Con respecto a los «boticarios», ellos tendrán que despachar medicinas a cualquier hora del día los 365 días del año y por ello tenían que pernoctar dentro de las boticas y de manera regular recibirían inspecciones por una especie de grupo auditor conformado por el gobernador de la provincia, los jefes políticos junto con un facultativo que revisará la calidad de los medicamentos.
Si el boticario no cumple con las normas podía recibir una multa que oscilaba entre 25 y 100 pesos y se podía llegar hasta el cierre del local.
Hay un dato curioso en esta reglamentación y era la vinculación de los padres de familia y los sacerdotes con el proceso de vacunación de la población infantil y es el siguiente:
En el caso de los padres de familia , era de obligación enviar a los niños a que fueran vacunados los días asignados para tal fin y los sacerdotes debía enviar a la policía un reporte de los bautismos realizados de manera de llevar un control de la población infantil que debía ser vacunado.
Con respecto a este punto de la vacunación en el artículo 40 de dicha reglamentación se expresa lo siguiente:
“El noveno día de la vacunación será obligación de cada padre de familia, ó mayordomo de heredad ó casa, volver a presentar los niños vacunados para tomar pus y examinar el estado de la viruela, bajo multa de dos pesos á los del poblado y uno a los del campo, á favor del profesor encargado de la vacuna”.
En cuanto a la sanidad dentro de los buques estaba establecido que el jefe político del puerto en conjunto con el médico ejecutaban inspecciones sanitarias de los mismos y si encontraban personal de la tripulación enfermo se decretaba la cuarentena del mismo notificando oficialmente al gobierno y por supuesto el control continuo de la población del barco afectado.
Y un punto final tomado en cuenta en esta normativa fue el caso de la “Lepra” donde se había decidido que mientras no se tuviera disponible un hospital para los “Lazarinos”, una vez que se diagnosticaba a un paciente con esa enfermedad el mismo tenía que ser trasladado lejos de la población para evitar que se propagara la enfermedad.
Hablando de ello, ya no en Carabobo sino en Villa de Cura, el Dr.
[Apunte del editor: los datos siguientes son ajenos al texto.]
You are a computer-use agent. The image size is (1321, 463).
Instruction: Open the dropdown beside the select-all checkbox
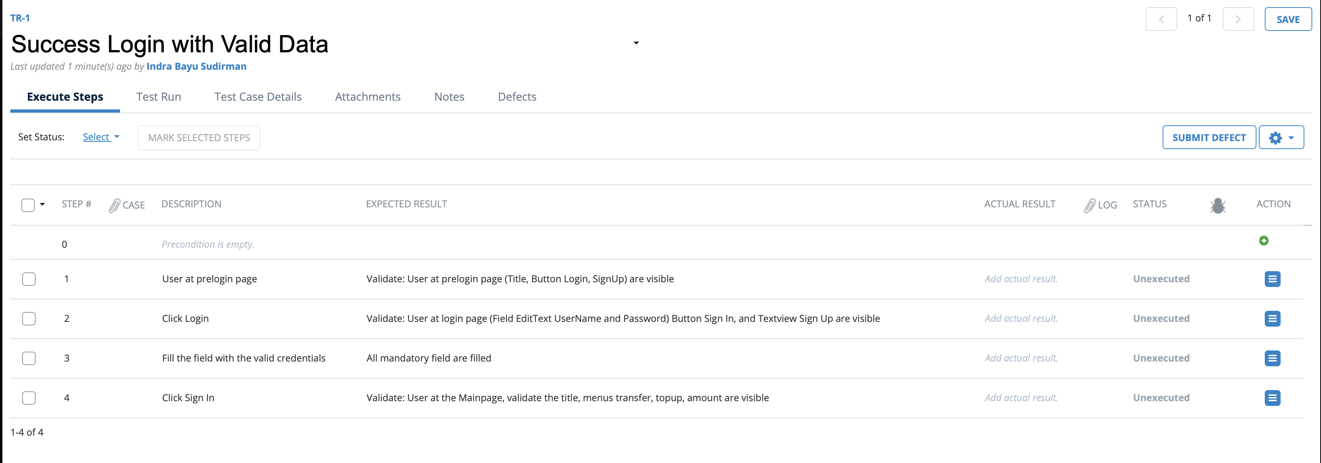(x=42, y=204)
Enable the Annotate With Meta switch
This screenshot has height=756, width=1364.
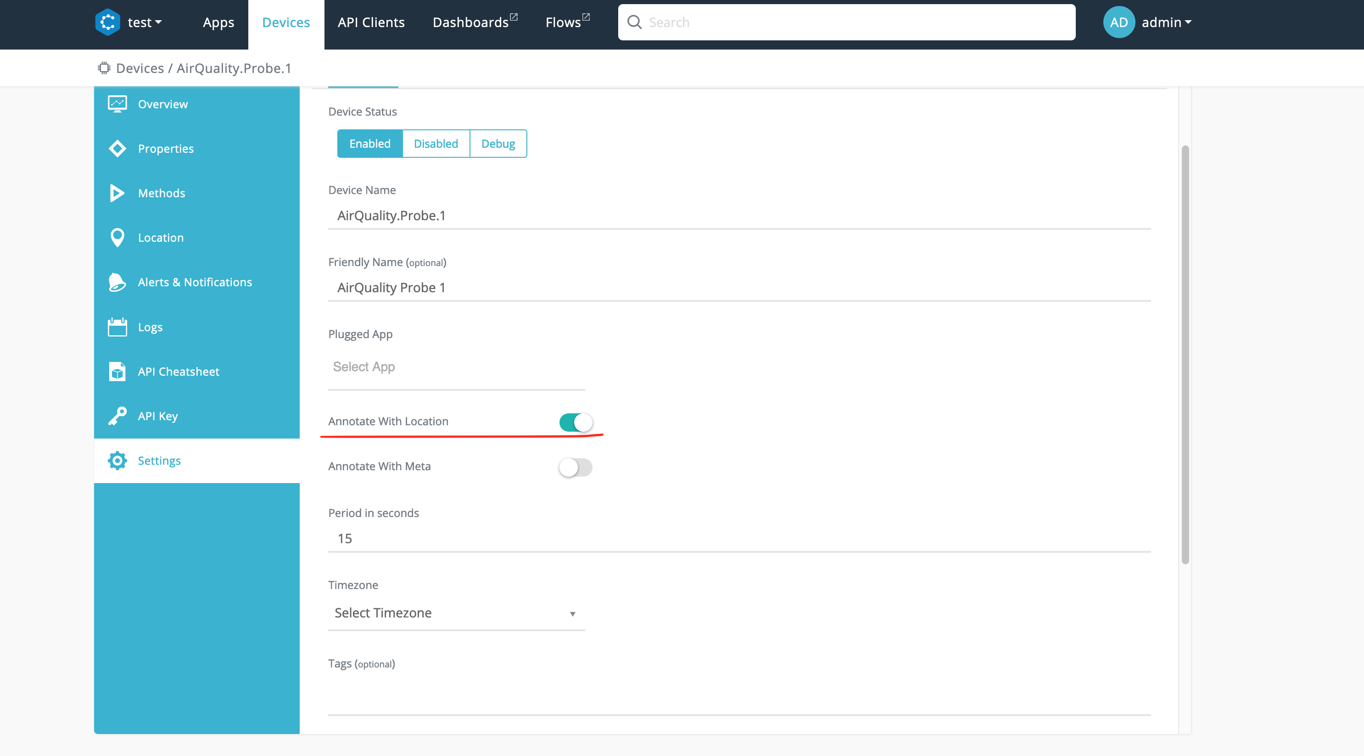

Elías Pino Iturrieta en un artículo suyo titulado: “La tragedia de los lazarinos de Villa de Cura de 1835.” Hace una cita de lo que allí se vivía (que no debió haber sido muy diferente en el resto del país en esa época) que dice así:
“La consternación creada por dos pacientes de elefancia o Mal de S. Antonio aparecidos en la Villa, ha encarecido su envío al terreno escogido. Ya alejados de la población, y sin que haya relación con las personas sanas, la policía mantiene un cercado, en el que residen 20 o más, que nadie ve porque no se permite que una persona que no pertenezca a la guardia, se acerque en la distancia de diez leguas. Cada semana son subministrados de alimento, como maíz y granos, que se meten por una apertura, con la ayuda de una lanza estirada, y ella también cumple la función de alejarlos del sirviente que los pasa. Se mete agua cada tres días, siguiendo el mismo procedimiento. El pueblo entrega, cada dos o tres meses, ropa en la capilla del Santísimo, que se lleva igualmente, pero que los recluidos no usan por (sic) los dolores de la avanzada elefancia sofocan los movimientos corporales. Están encerradas tres mujeres y una niñita, que conviven con los apestados, del sexo masculino, no teniendo manera de impedir el contacto, por estar prohibida la entrada y desconocer las maneras de estar en el confinamiento. No ha habido un olor de un muerto, desde 14 de septiembre del año próximo pasado, pero sigue muy insufrible la pestilencia, de las llagas esparcidas por el viento. No ha habido escapatoria, de ninguno de los lázaros, para interés de la población, y cumplimiento de las ordenanzas”.